The decision


Upper Tribunal
(Immigration and Asylum Chamber) Appeal Number: AA072872015

THE IMMIGRATION ACTS

Heard at Glasgow
Decision & Reasons Promulgated
On 16 March 2016
On 23 May 2016


Before

UPPER TRIBUNAL JUDGE DEANS

Between

HB
(Anonymity order made)
Appellant
and

THE SECRETARY OF STATE FOR THE HOME DEPARTMENT
Respondent


Representation:

For the Appellant: Mr S Winter, Advocate, instructed by McGlashan MacKay
For the Respondent: Ms S Saddiq, Home Office Presenting Officer


DECISION AND REASONS

1) This is an appeal against a decision by Judge of the First-tier Tribunal Bradshaw dismissing an appeal on asylum and human rights grounds.

2) The appellant was born on [ ] 1984 and is a national of Libya. He claimed asylum primarily on the basis that he would be at risk on return to Libya as an atheist.

3) According to the application for permission to appeal, the Judge of the First-tier Tribunal accepted that the appellant was an atheist but arguably erred by not assessing the appellant's fear of having to answer truthfully questions about religion if he returned to Libya. It was further arguable that the judge had not properly considered the report of an expert witness and had not properly addressed credibility under section 8 of the 2008 Act.
:::::
Exercises to complete:
A: Reproduce the part of the tribunal decision starting with "DECISION AND REASONS" and going on through "human rights grounds.".
B: Answer these questions from the tribunal decision:
(i) In which city was the appeal heard?
(ii) Of which country is the appellant a national?
(iii) Who appeared for the Respondent?
C: Go on with the tribunal decision, writing what comes after its final sentence.
The material after this tribunal decision is not needed.

Available data:
:::::
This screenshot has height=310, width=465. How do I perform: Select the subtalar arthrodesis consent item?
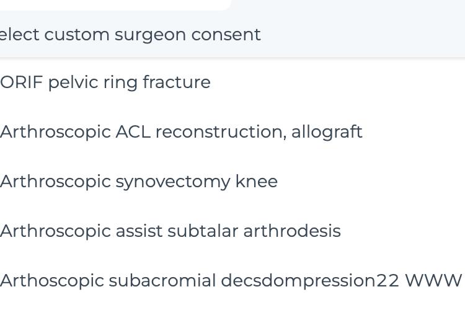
:::::
Final answers:
A:
DECISION AND REASONS

1) This is an appeal against a decision by Judge of the First-tier Tribunal Bradshaw dismissing an appeal on asylum and human rights grounds.

B:
(i) Glasgow
(ii) Libya
(iii) Ms S Saddiq, Home Office Presenting Officer

C:
4) At paragraph 86 of the decision, the Judge of the First-tier Tribunal made findings in the following terms:

"In considering all the evidence in the round I do not accept that the appellant has a genuine fear of returning to Libya because he is an atheist. I accept that the appellant, like the majority of his family and in particular his parents, does not practise as a Muslim and may not believe in God. However, I do not accept that the appellant has been a credible witness and has provided full and accurate information to the respondent and to the hearing. It is my view that he has artificially built upon this atheist issue to improve the chances of success in his claim for asylum and that he is not as claimed an individual who would behave in such a way in Libya in relation to publicly displaying an atheist belief so as to cause him to be at risk specially from Islamic extremists. It is my view that had this been the case he would have specifically made reference to such a fear in his screening interview, his first port of call in his asylum claim after he had been in the UK for almost eight years, yet he failed to do so. His credibility, as already referred to, is also materially adversely affected by his failure to claim asylum at an earlier date and by his clearly untruthful reasons as to why he did not claim asylum at an earlier date. It is my view that his credibility in respect of the issue of atheism is also adversely affected by the issues already referred to above in his asylum interview."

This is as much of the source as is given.